The records below need to be printed in full. Keep each one exact.
<<<<
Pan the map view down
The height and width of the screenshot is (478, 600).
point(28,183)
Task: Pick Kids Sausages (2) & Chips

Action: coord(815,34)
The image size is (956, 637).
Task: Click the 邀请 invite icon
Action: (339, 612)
>>>>
# Your response
Pan the map view down
The height and width of the screenshot is (478, 600).
point(28,183)
Task: Pick Kids Sausages (2) & Chips

Action: coord(815,34)
The image size is (956, 637).
Task: Click the 邀请 invite icon
Action: (339, 612)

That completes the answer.